- WORK INSTRUCTION A:
Answer these about the forum thread on pecan smoking wood, each on its own line and marked to match:
(i) Which milder fish does Eric say he smoked with pecan/cherry?
(ii) What were pecan shells used for at the power plant themole retired from?
(iii) In what state does stripernut say pecan is grown commercially for nut production?
- WORK INSTRUCTION B:
Extend the forum thread on pecan smoking wood past its final sentence.

*** Opening EXTRACT PROVIDED ***

Oh, pecan/cherry/hickory has a great snappy flavor from the hickory, a deeper fruit flavor from the cherry and that pungent aroma and slightly nutty flavor you love so much. I've used this with pork shoulder cuts and most beef...GREAT with brisket!

If you have hickory, cherry, apple and pecan, you can do some pretty awesome blends of smoke for just about anything...I've even gone as far as pecan/cherry on a few milder fish such as tilapia or cod...light smoke of course...not at all what you would expect from hot-smoked fish, but unique and interesting, in a good way. I don't have alder for fish, so I played with smoke more than once.

Play the fields with your smoke woods, though...you may have different tastes than myself and many others, but what I mentioned above is based on my personal experiences.

Great smokes to ya!

Eric


----------



## so ms smoker

A pecan apple mix is my favorite for pork and chicken!

   Mike


----------



## themole

I know I'm a little late to this tread, so I would like to suggest something for those looking for pecan shells to smoke with. We used bags & bags of pecan shells at the power plant I retired from. They were used for the purpose of sending them through the turbine blades to clean them for efficiency. They are also used as blasting media by sandblasting companies.

I don't know where you would purchase them, but this could be a good lead on where to begin. Find out where the media blasters purchase theirs.

Just a thought.


----------



## kevin terry

If you do the Pecan mixture do you add together or start with hardwood then add fruit wood.


----------



## stripernut

Smoker21 said:


> Someone mentioned not to use green Pecan wood.  I just cut up a downed limb. Why do I want to wait for it to dry?


Pecan is in the same genus as the hickories, and is a preferred smoking wood here in Alabama where it is grown commercially for nut production. We use it green or dry with great results. Smoke on, Wes.













pecan.jpg



__ stripernut
__ Jun 26, 2013


----------



## akhap

BHawkins said:


> Smoker21 The reason you let your wood dry out is because the sap in the tree will cause cresote and bad tastes. If you are picking dropped limbs up from the ground they should already be dry enough to use.



Sorry, but the fact is those creosote compounds are exactly what folks are smoking flesh for...  It preserves the fish and whatnot by creating an environment that fungus, molds, and bacteria do not enjoy.

Green wood can produce off tastes, but it is easy to neutralize them.

Do not listen to the dry it "One Year per inch of thickness" rule, as it is bogus in virtually every aspect.  In dry conditions 12" long limb sections of almost any wood will be bone dry in just a bit over a month.

*** Closing EXTRACT PROVIDED ***
*** Opening DATA FOR ANALYSIS ***

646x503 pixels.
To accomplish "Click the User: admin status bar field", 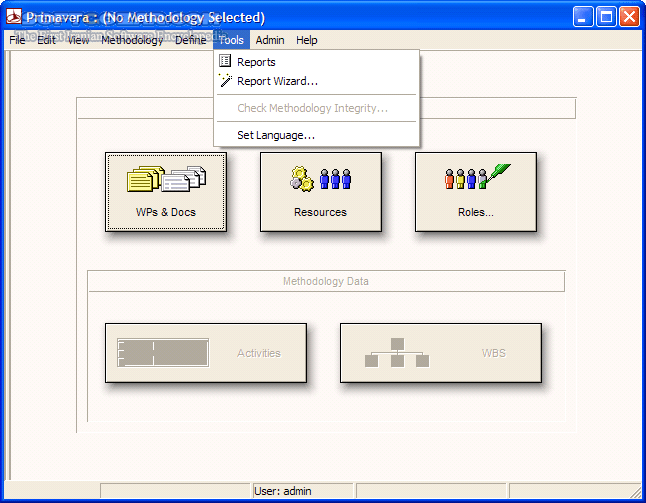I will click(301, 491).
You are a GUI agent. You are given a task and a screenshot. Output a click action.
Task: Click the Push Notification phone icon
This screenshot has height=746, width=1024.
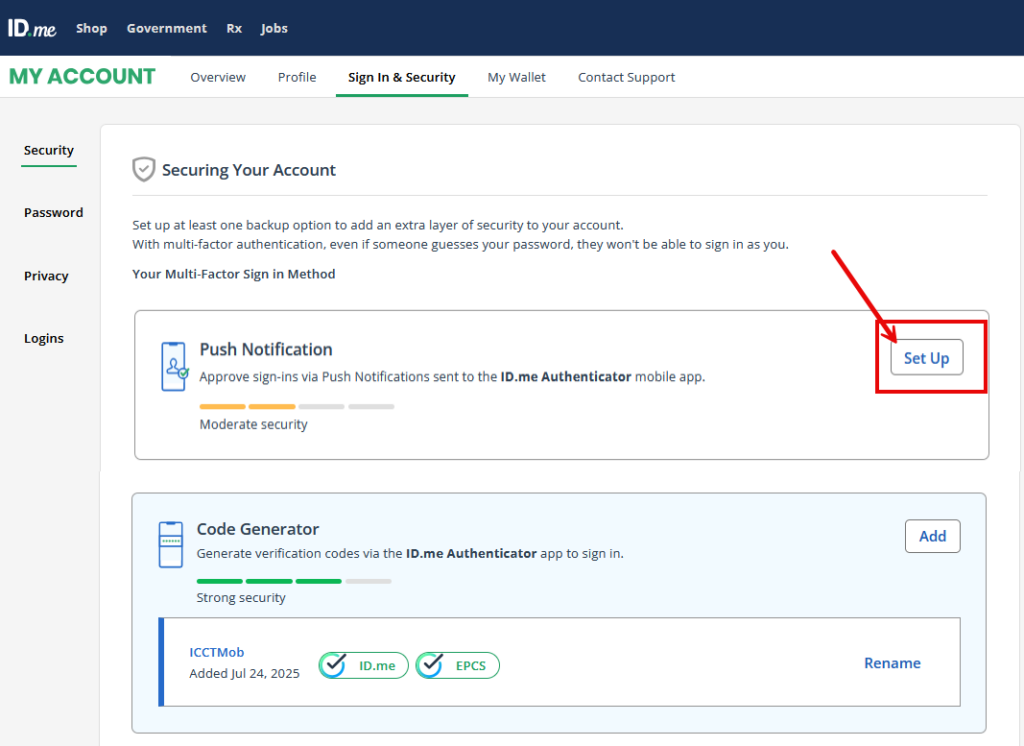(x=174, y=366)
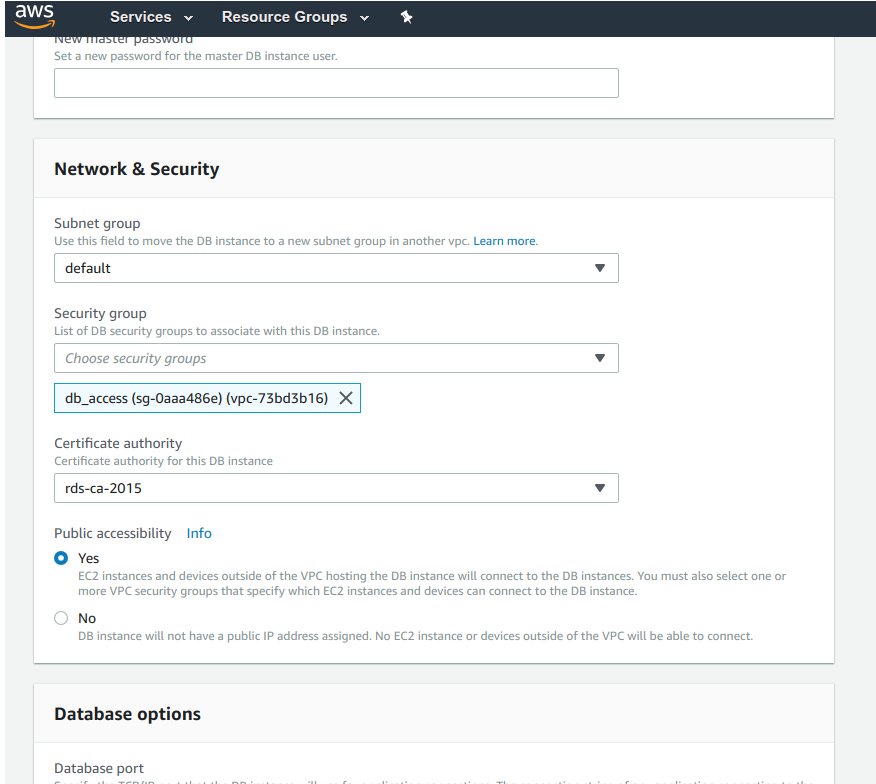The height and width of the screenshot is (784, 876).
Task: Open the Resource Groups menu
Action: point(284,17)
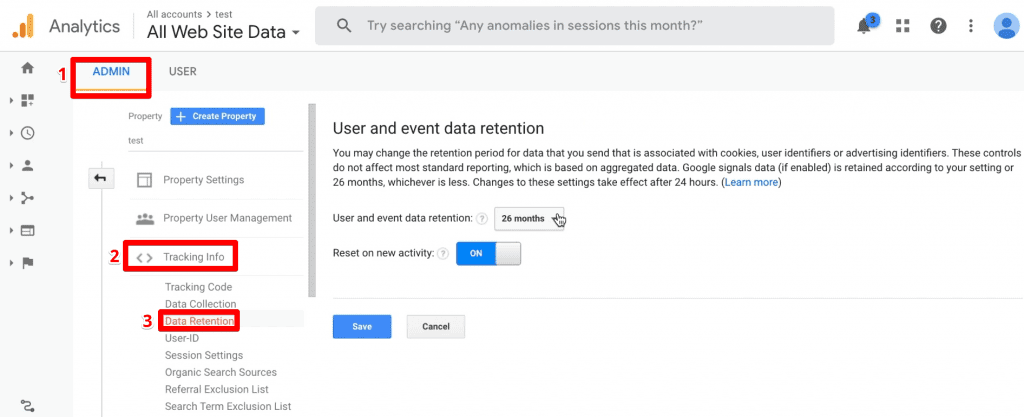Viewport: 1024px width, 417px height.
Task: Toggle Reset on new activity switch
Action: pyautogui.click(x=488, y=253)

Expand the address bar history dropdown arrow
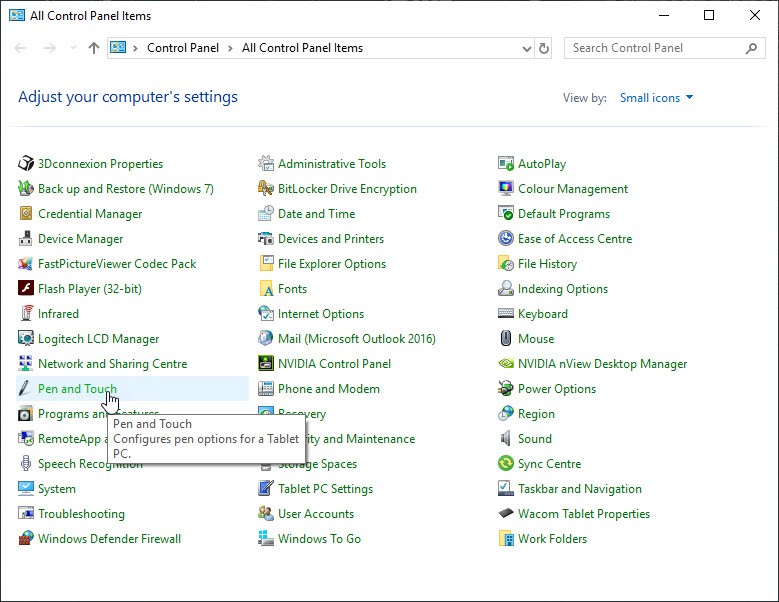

*** Closing DATA FOR ANALYSIS ***

- ANSWER SPACE A:
(i) Tilapia or cod.
(ii) They were sent through the turbine blades to clean them for efficiency.
(iii) Alabama.

- ANSWER SPACE B:
art


----------



## cliffcarter

AKhap said:


> Do not listen to the dry it "One Year per inch of thickness" rule, as it is bogus in virtually every aspect. In dry conditions 12" long limb sections of almost any wood will be bone dry in just a bit over a month.
> art


I agree with your first statement, but not the second. After a month or so that 12" limb will be dry on the ends and still have a moisture content of 30%-40% in the center, at least as measured by my moisture meter. Cut the branch into 3" long pieces and your 1 month or so drying time will happen.

BTW it's always nice to see these old threads resurrected, I was a bit surprised to see BigAl's avatar, I didn't know he was a member here.


----------



## stripernut

Themole said:


> I know I'm a little late to this tread, so I would like to suggest something for those looking for pecan shells to smoke with. We used bags & bags of pecan shells at the power plant I retired from. They were used for the purpose of sending them through the turbine blades to clean them for efficiency. They are also used as blasting media by sandblasting companies.
> 
> I don't know where you would purchase them, but this could be a good lead on where to begin. Find out where the media blasters purchase theirs.
> 
> Just a thought.


I'll have to check this out as there are tons of shells left over here each fall from pecan cracking operations. On a somewhat related topic, but not pecan, my bro-in-law works at a distillery in Bardstown, KY and he can get me all the residual wood bungs from when they open aged barrels that I want. These bungs are tulip poplar, I believe, and are soaked in whiskey. Tulip poplar is a low btu wood that produces a light, white smoke. I have used these before, and the scent of the burning whiskey is very pleasant. Bung smoked butts turn out very tasty. Have any of you used whiskey bungs for smoking?

Smoke On,

Wes


----------



## akhap

cliffcarter said:


> I agree with your first statement, but not the second. After a month or so that 12" limb will be dry on the ends and still have a moisture content of 30%-40% in the center, at least as measured by my moisture meter. Cut the branch into 3" long pieces and your 1 month or so drying time will happen.
> 
> BTW it's always nice to see these old threads resurrected, I was a bit surprised to see BigAl's avatar, I didn't know he was a member here.



I should have been a bit more specific... but I stand behind my comment completely.  A 2" limb is going to be almost completely sapwood in most species and water moves much more readily through the grain than against it and it only has to move 6" to reach the surface and evaporate away.  Rule of thumb in the wood drying world is water moves 15 times faster longitudinally than radially.  

Lumber which dries much more slowly than the described limb wood due to increased length and relying on much slower radial and tangential water movement dries in a dry kiln in less than 10 days for most 4/4 lumber.  In high humidity areas, and I assume you must be in one, the wood is only going to go down to 12-15% by air-drying.

There are woods which due to their specific gravity dry or extractives that plug the passageways needed by water to leave will dry very slowly.  White oaks for example or some of the really heavy woods.

More in a little bit...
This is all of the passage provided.